In a bid to forge closer ties to the increasingly important business of creating and marketing mobile apps and other software products, PayPal Inc. this week announced it is waiving transaction-processing fees for nascent developers in a new program it calls Startup Blueprint.
The offer is limited to $50,000 in fees, or 18 months, whichever comes first, according to a PayPal blog post. The $50,000 limit on waived fees implies a dollar-volume limit of $1.6 million, according to a company spokesperson. PayPal’s ordinary processing fee for small online merchants is 2.9% of volume plus 30 cents per transaction.
Other terms are that startups must be privately held and have $3 million or less in annual sales or have been in business for less than five years. PayPal says it is looking for companies that produce Web or mobile software or hardware, primarily for “commerce,” though it is open to other applications.
Candidates must be nominated by PayPal or by so-called accelerators, companies that specialize in investing in early-stage technology companies. PayPal says it is working with three such companies to start with, and will add more, though it is limiting its scope to North America and the Europe, Middle East, and Africa for now. The three initial incubators are 500Startups, Seedcamp, and Elevator.
While Startup Blueprint follows close on the heels of PayPal parent eBay Inc.’s $800 million acquisition of Chicago-based payments-technology startup Braintree Payments Solutions LLC, PayPal in an “FAQ” page on its site describing the new program says it is not looking to use it to identify potential acquisitions. The purpose of the program, the page says, is to “foster and support the startup community.”

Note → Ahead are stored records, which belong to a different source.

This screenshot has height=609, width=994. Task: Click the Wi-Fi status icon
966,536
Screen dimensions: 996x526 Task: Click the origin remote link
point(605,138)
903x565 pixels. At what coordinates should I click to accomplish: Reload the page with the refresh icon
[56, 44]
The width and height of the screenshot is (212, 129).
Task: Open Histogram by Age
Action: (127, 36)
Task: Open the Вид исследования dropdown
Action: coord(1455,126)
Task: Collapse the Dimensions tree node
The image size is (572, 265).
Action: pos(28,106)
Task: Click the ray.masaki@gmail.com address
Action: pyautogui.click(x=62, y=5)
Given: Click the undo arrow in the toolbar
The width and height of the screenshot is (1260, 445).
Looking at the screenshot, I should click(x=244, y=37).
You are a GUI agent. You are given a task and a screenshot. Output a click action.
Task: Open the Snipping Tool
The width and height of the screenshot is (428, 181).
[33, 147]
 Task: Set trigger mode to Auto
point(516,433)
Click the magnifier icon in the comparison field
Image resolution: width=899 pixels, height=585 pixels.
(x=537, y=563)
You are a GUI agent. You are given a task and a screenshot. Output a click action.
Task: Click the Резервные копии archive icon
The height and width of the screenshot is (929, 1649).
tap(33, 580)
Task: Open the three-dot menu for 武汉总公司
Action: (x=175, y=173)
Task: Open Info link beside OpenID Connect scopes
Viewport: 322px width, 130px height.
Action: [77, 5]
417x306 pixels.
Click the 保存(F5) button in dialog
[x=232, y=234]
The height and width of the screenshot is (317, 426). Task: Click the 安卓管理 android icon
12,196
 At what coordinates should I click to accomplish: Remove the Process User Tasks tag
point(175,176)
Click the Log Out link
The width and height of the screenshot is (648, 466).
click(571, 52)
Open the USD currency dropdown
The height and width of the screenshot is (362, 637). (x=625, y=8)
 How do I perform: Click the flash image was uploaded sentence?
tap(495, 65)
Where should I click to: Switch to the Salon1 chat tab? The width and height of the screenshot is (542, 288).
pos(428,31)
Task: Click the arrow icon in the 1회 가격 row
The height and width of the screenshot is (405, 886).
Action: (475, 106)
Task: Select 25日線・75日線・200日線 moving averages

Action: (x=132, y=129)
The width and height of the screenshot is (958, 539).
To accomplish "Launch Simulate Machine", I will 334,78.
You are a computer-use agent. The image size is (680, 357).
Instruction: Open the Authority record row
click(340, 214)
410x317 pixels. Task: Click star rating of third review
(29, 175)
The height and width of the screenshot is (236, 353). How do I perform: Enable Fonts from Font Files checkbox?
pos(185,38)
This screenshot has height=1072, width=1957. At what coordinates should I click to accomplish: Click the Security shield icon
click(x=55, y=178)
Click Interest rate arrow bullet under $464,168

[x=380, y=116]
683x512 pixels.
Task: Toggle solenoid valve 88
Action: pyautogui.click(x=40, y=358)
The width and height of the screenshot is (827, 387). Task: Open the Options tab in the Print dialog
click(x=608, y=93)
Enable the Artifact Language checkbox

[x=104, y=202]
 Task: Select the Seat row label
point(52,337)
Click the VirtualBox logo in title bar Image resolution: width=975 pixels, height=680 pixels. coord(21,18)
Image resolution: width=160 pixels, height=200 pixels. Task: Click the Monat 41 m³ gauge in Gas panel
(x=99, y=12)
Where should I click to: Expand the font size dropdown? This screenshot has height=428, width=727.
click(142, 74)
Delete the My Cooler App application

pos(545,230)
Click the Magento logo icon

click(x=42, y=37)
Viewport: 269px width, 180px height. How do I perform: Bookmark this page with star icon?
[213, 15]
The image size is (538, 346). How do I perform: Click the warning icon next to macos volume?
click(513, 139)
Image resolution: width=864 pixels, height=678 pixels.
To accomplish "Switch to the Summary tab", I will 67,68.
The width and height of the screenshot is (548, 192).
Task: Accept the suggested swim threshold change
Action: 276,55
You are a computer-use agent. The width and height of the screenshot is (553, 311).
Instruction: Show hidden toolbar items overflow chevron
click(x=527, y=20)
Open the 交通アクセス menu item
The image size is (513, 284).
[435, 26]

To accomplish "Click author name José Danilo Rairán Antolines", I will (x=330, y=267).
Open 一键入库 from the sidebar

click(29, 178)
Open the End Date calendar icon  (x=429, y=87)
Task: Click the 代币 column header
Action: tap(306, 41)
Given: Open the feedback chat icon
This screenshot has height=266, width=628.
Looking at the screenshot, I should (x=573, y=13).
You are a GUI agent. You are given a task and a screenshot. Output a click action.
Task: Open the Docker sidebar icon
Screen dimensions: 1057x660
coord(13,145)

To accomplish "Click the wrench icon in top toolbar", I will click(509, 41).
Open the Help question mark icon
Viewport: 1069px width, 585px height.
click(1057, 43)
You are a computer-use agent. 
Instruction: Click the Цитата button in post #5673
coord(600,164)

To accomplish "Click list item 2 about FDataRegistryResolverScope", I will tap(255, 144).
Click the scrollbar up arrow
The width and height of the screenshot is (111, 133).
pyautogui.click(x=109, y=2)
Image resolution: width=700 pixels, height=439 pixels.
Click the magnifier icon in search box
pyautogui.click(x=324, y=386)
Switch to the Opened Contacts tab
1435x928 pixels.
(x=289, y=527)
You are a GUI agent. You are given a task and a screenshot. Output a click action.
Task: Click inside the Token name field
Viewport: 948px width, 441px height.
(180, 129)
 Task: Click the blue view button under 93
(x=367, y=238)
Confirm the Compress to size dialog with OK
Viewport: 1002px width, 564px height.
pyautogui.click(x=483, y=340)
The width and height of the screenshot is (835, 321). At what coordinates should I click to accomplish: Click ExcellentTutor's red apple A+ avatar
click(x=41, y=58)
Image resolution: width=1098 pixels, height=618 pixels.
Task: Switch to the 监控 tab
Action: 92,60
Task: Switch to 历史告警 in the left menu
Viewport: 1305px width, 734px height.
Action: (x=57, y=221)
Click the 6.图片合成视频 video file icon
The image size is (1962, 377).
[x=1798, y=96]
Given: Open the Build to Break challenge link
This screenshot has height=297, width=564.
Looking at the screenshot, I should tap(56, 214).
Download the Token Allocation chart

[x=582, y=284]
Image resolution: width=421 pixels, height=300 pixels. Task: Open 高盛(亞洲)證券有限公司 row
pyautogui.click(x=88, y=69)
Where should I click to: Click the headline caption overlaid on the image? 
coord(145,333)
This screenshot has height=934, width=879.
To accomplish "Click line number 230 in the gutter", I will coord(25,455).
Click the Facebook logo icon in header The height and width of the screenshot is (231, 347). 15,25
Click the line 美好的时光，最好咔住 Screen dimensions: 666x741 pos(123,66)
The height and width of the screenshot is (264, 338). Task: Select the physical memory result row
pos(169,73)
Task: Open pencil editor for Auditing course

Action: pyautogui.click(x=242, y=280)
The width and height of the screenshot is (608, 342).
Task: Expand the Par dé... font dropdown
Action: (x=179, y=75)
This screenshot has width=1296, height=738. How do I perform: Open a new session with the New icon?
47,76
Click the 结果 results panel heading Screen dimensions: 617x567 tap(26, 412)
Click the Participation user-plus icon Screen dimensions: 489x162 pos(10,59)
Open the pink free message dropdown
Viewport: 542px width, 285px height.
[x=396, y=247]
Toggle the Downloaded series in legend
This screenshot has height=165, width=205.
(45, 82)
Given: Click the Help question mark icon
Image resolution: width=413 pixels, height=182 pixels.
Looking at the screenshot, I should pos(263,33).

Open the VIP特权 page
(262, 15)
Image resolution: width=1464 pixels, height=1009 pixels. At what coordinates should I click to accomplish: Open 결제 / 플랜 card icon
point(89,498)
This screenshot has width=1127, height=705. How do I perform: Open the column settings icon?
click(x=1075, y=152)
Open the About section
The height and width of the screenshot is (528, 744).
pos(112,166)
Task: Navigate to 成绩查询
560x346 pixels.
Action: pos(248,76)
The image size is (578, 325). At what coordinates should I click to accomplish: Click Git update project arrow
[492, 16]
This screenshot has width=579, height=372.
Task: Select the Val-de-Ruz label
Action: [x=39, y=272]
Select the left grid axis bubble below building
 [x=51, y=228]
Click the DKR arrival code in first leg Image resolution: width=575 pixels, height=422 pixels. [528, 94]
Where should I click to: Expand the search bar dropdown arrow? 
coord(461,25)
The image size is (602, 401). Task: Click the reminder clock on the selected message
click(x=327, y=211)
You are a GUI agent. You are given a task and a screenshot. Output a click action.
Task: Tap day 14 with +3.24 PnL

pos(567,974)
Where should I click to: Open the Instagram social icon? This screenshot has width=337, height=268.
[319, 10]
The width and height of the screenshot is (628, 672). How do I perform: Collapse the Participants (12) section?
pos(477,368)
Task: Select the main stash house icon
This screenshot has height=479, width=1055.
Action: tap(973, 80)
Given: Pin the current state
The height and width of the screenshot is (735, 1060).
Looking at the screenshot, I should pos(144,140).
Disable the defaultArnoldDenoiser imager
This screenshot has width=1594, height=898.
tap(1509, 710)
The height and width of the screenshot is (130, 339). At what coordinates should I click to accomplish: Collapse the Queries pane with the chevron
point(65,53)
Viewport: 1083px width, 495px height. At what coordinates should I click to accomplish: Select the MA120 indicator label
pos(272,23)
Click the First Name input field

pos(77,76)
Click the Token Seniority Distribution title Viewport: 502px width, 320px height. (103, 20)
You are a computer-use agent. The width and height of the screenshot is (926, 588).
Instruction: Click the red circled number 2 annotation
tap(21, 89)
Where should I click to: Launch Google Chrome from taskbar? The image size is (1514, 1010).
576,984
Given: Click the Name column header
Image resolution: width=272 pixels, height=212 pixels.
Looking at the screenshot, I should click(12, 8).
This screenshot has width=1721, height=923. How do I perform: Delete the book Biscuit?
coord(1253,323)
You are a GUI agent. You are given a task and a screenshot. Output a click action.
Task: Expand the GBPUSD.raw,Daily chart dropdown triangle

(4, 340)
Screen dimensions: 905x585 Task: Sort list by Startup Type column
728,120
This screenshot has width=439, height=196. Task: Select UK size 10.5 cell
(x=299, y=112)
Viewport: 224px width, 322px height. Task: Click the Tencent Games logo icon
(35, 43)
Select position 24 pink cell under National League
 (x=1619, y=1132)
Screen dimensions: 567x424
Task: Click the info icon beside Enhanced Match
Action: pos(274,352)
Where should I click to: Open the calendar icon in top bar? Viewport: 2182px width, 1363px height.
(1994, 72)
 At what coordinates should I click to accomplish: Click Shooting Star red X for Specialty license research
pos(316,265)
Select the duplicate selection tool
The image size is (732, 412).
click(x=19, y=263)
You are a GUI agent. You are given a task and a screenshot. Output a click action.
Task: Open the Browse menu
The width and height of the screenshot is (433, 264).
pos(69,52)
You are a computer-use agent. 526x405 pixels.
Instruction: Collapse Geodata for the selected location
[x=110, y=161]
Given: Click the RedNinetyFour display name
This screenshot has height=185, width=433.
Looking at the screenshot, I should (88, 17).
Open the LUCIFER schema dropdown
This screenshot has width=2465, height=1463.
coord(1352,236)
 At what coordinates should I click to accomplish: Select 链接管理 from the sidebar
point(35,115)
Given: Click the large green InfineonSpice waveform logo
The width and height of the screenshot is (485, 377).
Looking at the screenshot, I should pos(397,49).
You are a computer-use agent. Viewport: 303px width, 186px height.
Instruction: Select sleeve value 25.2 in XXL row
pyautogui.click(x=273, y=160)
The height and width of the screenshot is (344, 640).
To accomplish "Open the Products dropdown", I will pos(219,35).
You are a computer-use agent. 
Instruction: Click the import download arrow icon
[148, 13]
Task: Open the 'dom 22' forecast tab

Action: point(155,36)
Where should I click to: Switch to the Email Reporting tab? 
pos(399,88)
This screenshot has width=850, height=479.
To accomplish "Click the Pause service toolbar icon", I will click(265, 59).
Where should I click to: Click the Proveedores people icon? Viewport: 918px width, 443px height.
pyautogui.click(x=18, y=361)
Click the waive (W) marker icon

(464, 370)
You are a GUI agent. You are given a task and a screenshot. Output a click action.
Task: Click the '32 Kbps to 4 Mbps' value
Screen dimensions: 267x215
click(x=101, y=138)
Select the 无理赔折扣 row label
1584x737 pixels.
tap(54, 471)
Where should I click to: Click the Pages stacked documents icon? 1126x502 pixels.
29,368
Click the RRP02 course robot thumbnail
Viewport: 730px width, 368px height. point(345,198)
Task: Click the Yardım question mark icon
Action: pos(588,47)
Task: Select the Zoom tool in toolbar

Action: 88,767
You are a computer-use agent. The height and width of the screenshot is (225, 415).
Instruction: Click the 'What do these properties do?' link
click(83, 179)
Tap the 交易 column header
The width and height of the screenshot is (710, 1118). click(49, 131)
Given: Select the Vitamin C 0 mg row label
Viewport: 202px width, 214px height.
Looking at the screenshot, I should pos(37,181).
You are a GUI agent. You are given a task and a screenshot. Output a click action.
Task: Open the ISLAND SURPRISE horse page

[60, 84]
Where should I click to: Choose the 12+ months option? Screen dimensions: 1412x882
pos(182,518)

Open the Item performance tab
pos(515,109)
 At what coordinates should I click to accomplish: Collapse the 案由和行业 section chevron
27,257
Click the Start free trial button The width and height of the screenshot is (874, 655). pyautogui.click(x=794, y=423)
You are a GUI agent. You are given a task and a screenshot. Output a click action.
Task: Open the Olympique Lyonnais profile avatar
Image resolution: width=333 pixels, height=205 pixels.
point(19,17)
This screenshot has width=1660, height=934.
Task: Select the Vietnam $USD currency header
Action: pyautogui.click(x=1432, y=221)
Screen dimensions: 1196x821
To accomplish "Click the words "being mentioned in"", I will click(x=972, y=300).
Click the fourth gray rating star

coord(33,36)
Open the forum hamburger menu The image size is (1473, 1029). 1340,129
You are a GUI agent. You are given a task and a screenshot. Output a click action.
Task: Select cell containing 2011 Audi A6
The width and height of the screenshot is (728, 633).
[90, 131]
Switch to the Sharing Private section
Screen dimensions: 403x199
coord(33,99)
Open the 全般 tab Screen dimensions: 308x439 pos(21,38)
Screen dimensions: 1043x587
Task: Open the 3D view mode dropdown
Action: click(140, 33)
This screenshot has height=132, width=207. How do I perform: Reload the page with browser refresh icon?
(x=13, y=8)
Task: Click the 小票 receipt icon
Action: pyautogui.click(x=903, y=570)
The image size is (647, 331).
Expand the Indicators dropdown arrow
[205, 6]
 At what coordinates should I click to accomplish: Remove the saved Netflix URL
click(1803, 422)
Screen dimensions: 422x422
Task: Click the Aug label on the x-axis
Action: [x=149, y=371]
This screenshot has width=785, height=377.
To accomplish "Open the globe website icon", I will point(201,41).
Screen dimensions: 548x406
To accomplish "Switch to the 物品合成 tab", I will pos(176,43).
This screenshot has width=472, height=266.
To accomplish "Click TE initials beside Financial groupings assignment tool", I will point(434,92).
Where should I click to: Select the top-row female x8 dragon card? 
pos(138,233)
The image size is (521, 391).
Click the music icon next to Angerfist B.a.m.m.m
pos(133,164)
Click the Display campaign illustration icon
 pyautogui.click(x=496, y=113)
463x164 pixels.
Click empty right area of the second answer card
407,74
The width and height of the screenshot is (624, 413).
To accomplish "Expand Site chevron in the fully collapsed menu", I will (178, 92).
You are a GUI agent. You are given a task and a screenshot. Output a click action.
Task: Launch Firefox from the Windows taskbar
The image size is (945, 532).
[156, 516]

Still, observers see a parallel with PayPal’s recent efforts to beef up its tech arsenal in the wake of such developments as mobile payments and the company’s strategy to penetrate the physical point of sale. Indeed, Startup Blueprint lets PayPal reach tech startups even smaller and less established than Braintree, observers say. “It seems in line with PayPal’s recent Braintree acquisition,” says Dan Schatt, an e-payments expert and former PayPal executive. “They’re taking steps to make it seamless for any startup that wants to get into payments processing.”
At the same time, the PayPal spokesperson says the program will include small companies, known as independent software vendors, that sell to merchants, opening the possibility that it could extend PayPal’s reach with brick-and-mortar merchants, observers say.
The new program is also an efficient way to identify—and support–the next generation of winning providers of payments tech, both PayPal and observers say. Offers like free processing, they say, can cover more companies than direct venture investments. “We intentionally decided to develop a startup program so we can help more startups,” says the PayPal spokesperson in an e-mail response. “With a venture wing, you can only back certain companies, and with [Startup Blueprint] we can support more startups.”
The more companies PayPal can help out, the more likely it is to back a winner, says Adil Moussa, principal at Adil Consulting, a payments research and consulting firm in Omaha, Neb. “Some [startups] are not going to work and will die, others will be profitable, but one or two are going to change the way business is done,” he says in an e-mail message. “So [Startup Blueprint] is a safe bet with a huge potential upside.”